(Dataset entries)
• • •
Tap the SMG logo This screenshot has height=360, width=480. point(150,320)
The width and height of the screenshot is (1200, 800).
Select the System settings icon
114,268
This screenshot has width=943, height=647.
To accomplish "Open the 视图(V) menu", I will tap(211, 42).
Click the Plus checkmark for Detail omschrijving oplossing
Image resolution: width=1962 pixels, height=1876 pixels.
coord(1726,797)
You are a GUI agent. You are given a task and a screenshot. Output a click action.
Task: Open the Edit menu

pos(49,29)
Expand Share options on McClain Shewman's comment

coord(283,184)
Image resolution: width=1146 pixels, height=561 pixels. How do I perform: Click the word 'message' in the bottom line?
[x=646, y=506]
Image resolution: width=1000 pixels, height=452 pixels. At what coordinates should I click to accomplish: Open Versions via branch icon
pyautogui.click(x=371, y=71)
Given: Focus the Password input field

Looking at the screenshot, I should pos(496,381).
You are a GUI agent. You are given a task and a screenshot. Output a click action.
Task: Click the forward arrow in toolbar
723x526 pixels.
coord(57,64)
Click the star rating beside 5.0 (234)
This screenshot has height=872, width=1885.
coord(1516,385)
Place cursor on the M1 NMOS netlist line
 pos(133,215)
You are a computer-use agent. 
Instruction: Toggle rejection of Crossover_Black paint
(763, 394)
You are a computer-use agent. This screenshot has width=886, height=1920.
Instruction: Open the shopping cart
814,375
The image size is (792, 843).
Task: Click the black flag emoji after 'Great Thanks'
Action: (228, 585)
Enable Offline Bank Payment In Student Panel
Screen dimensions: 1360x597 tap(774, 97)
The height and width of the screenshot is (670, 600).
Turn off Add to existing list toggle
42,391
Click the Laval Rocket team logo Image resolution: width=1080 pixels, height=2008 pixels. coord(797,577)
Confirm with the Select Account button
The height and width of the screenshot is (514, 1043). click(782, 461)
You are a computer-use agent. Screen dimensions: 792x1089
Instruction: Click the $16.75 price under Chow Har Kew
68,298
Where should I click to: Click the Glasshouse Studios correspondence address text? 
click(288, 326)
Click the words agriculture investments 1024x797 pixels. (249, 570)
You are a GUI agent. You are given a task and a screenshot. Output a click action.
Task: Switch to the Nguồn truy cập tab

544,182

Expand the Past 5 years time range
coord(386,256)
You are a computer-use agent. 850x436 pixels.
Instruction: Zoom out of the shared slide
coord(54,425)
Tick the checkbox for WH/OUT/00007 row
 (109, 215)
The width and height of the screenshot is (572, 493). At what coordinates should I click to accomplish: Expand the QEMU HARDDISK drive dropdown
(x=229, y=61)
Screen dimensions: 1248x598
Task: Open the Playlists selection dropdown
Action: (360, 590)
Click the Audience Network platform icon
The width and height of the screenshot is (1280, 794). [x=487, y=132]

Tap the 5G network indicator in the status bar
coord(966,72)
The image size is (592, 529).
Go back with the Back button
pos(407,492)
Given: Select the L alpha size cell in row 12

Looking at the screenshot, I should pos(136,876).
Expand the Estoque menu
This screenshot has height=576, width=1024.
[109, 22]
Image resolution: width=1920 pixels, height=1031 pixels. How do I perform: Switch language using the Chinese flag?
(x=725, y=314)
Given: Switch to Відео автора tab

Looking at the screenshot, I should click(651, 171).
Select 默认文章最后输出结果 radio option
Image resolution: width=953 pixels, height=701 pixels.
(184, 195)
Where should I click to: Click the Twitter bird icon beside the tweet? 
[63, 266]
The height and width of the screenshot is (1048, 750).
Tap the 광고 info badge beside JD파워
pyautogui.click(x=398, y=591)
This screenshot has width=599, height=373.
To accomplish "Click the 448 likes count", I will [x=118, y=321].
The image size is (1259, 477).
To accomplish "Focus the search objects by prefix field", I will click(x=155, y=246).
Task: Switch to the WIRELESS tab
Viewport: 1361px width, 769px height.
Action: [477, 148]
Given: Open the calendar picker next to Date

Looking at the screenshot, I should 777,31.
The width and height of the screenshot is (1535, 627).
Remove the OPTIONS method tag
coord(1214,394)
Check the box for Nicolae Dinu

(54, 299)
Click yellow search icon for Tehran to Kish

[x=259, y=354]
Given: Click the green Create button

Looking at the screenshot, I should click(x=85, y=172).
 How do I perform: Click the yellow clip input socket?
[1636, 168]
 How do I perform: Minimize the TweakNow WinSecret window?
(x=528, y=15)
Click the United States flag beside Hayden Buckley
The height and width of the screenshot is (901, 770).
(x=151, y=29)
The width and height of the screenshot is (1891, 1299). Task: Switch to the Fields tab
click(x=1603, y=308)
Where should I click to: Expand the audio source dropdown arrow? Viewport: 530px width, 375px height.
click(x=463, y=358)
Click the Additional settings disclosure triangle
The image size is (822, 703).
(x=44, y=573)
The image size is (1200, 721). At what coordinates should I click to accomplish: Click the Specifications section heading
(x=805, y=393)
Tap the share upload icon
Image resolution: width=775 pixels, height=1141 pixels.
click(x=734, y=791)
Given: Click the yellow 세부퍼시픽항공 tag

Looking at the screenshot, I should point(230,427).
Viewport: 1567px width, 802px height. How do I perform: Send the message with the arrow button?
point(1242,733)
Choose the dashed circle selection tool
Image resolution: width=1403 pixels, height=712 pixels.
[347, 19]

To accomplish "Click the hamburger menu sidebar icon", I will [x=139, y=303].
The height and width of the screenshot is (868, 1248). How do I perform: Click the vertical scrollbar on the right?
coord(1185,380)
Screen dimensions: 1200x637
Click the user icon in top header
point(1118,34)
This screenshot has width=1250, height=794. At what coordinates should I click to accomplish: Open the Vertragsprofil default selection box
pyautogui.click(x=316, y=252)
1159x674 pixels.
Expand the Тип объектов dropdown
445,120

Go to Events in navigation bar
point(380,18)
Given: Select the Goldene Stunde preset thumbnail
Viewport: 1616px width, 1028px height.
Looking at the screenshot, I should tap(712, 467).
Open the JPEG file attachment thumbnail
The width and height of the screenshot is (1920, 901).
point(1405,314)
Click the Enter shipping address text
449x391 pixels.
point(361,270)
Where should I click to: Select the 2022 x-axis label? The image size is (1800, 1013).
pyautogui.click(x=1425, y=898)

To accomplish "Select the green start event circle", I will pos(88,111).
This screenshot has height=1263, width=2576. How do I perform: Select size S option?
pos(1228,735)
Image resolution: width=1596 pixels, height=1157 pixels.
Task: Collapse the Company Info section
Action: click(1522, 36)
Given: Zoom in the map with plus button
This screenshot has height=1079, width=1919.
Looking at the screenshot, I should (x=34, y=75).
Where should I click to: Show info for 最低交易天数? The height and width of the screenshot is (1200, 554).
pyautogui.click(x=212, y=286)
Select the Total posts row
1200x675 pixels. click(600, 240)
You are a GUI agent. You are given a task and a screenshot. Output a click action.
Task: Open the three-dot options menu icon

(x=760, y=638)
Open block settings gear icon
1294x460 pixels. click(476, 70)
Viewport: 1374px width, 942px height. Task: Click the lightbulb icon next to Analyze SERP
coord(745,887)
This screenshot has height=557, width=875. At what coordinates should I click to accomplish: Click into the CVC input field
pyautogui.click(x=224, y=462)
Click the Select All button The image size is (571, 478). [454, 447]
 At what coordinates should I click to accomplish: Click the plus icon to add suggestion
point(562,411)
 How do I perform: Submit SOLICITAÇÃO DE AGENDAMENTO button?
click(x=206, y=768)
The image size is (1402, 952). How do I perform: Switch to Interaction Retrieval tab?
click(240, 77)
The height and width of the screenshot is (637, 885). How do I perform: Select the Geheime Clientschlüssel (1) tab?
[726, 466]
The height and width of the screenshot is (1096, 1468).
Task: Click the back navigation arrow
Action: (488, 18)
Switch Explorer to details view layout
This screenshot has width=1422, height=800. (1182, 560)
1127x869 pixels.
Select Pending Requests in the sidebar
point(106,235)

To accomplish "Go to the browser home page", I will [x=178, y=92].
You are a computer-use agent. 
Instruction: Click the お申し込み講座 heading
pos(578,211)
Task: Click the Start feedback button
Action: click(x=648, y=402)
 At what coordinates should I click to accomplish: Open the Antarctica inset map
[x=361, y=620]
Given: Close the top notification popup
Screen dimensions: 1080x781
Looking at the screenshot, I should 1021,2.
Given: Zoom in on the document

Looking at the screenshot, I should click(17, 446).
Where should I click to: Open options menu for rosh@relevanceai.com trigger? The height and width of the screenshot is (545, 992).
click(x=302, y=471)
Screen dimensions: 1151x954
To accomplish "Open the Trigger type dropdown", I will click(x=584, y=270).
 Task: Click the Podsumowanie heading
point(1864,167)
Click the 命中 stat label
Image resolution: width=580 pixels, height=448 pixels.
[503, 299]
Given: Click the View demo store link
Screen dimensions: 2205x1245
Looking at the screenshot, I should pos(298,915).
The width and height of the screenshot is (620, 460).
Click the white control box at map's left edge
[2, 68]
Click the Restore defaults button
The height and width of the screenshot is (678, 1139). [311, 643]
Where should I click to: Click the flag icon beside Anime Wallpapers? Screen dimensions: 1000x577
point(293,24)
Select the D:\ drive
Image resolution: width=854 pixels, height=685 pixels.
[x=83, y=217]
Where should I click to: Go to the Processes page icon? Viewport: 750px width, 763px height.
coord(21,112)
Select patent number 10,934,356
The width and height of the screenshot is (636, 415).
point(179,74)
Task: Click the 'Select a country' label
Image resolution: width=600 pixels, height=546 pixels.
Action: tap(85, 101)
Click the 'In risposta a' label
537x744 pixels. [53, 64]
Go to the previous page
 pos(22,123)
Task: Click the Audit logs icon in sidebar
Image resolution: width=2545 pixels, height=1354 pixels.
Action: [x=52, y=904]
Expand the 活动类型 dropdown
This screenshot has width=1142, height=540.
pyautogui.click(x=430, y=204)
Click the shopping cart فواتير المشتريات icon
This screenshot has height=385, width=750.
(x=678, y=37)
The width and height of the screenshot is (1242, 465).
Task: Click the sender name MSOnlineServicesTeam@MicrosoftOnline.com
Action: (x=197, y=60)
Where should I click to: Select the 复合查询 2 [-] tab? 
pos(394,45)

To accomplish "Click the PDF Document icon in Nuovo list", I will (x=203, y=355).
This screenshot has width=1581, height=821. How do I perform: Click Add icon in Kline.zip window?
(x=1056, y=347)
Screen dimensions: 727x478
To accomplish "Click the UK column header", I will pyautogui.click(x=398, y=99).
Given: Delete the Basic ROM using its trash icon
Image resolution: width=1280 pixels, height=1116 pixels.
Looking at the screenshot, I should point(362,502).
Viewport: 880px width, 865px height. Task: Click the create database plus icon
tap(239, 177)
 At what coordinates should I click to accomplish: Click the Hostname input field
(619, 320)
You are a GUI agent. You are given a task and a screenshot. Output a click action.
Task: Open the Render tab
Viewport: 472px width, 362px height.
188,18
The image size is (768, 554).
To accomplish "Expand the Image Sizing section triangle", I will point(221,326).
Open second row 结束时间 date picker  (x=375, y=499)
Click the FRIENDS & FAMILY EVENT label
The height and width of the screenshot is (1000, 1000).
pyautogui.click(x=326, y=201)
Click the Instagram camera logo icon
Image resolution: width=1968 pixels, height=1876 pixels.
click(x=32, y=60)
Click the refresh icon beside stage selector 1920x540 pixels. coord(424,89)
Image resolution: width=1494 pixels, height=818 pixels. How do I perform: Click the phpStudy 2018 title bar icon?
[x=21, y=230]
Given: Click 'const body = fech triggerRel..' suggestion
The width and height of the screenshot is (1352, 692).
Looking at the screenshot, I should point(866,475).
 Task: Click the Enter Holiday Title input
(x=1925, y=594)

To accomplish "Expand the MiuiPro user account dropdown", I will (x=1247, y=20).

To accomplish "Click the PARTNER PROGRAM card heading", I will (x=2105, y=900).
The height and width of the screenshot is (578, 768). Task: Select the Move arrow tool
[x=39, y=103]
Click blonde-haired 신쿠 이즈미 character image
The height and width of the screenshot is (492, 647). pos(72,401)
• • •
TRY IT: Retype only this portion of the data above: the line containing "Switch Explorer to details view layout", the line containing "Task: Click the 'Select a country' label", and all lines between them, exactly.

WRITTEN RESPONSE:
Switch Explorer to details view layout
This screenshot has width=1422, height=800. (1182, 560)
1127x869 pixels.
Select Pending Requests in the sidebar
point(106,235)

To accomplish "Go to the browser home page", I will [x=178, y=92].
You are a computer-use agent. 
Instruction: Click the お申し込み講座 heading
pos(578,211)
Task: Click the Start feedback button
Action: click(x=648, y=402)
 At what coordinates should I click to accomplish: Open the Antarctica inset map
[x=361, y=620]
Given: Close the top notification popup
Screen dimensions: 1080x781
Looking at the screenshot, I should 1021,2.
Given: Zoom in on the document

Looking at the screenshot, I should click(17, 446).
Where should I click to: Open options menu for rosh@relevanceai.com trigger? The height and width of the screenshot is (545, 992).
click(x=302, y=471)
Screen dimensions: 1151x954
To accomplish "Open the Trigger type dropdown", I will click(x=584, y=270).
 Task: Click the Podsumowanie heading
point(1864,167)
Click the 命中 stat label
Image resolution: width=580 pixels, height=448 pixels.
[503, 299]
Given: Click the View demo store link
Screen dimensions: 2205x1245
Looking at the screenshot, I should pos(298,915).
The width and height of the screenshot is (620, 460).
Click the white control box at map's left edge
[2, 68]
Click the Restore defaults button
The height and width of the screenshot is (678, 1139). [311, 643]
Where should I click to: Click the flag icon beside Anime Wallpapers? Screen dimensions: 1000x577
point(293,24)
Select the D:\ drive
Image resolution: width=854 pixels, height=685 pixels.
[x=83, y=217]
Where should I click to: Go to the Processes page icon? Viewport: 750px width, 763px height.
coord(21,112)
Select patent number 10,934,356
The width and height of the screenshot is (636, 415).
point(179,74)
Task: Click the 'Select a country' label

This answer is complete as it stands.